Quoted passage:
########################################

For Halloween, I decided I to wanted to run a RPG one-shot with a distinctly horror movie vibe and Magpie Games’ Bluebeard’s Bride more than fit the bill!
The the intriguing premise of this game is that all of the Players take on different psychological archetypes of a single character – the newly wed Bride of the sinister and wealthy nobleman Bluebeard.
Taking inspiration from the French fairy tale, the Bride explores various rooms of Bluebeard’s estate and attempts to unpick the causes for the various horrors that haunt it. Bluebeard is a widower that has had many other wives and they didn’t come to peaceful ends . . .
The system itself is relatively simple using the classic Power by the Apocalypse mechanics – 2d6+trait roll; <6 is a fail; 7-9 is a partial success and 10+ is a full success. Each of the archetypes the players take on (‘Sisters’) have slightly different framing questions to establish the background to the relationship with Bluebeard, some simple trait choices and finally a special ability that aids their interaction with the other Sisters and exploring the horrors of the house.
Play follows a fairly rigid structure: a room is selected and described by the ‘Grounds Keeper’ (=GM) and then the players take turns to explore and investigate the mysteries of the room and the horrors which are concealed. After unearthing and dealing with each horror or mystery, when the Bride leaves the room they choose to either take a token reaffirming their faithfulness or disloyalty to Bluebeard. This continues until you hit an arbitrary threshold of rooms and the Players have selected a dominant number of tokens in order to make a judgement on Bluebeard or the Sisters have become psychologically shattered from the traumas that the horrors have inflicted. Either way the Players are then given the option as to whether they will enter the one room of the estate that Bluebeard has forbidden to them.

########################################

[Rows from a dataset]
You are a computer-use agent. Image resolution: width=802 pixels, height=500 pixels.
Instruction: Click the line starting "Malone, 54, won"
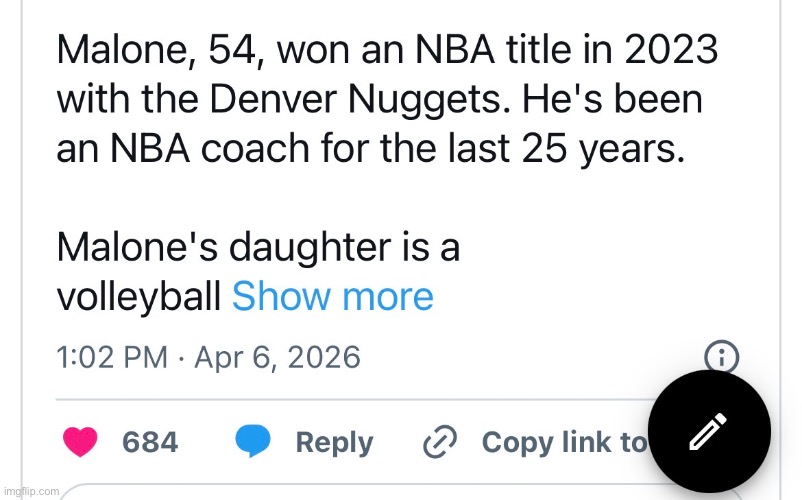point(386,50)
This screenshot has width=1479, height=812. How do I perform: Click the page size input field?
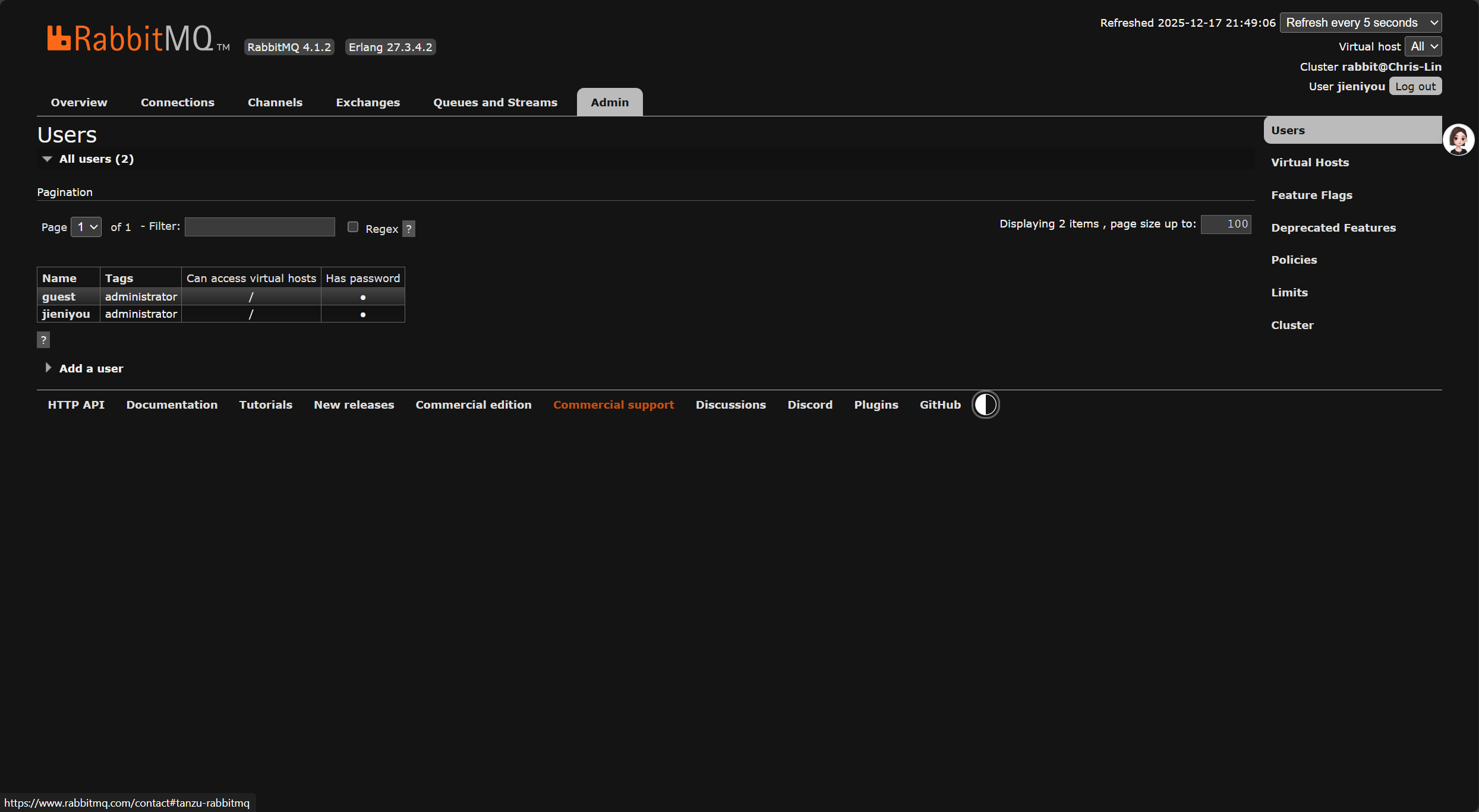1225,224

########################################

Problems and tasks:
**1)** Reproduce the Bluebeard's Bride review verbatim, everything from "Taking inspiration from" down to "peaceful ends . . .".
**2)** Render this sentence from the Bluebeard's Bride review in Spanish: "Either way the Players are then given the option as to whether they will enter the one room of the estate that Bluebeard has forbidden to them."

Task solutions:
**1)**
Taking inspiration from the French fairy tale, the Bride explores various rooms of Bluebeard’s estate and attempts to unpick the causes for the various horrors that haunt it. Bluebeard is a widower that has had many other wives and they didn’t come to peaceful ends . . .

**2)** De cualquier modo, a los Jugadores se les da entonces la opción de decidir si entrarán en la única habitación de la finca que Bluebeard les ha prohibido.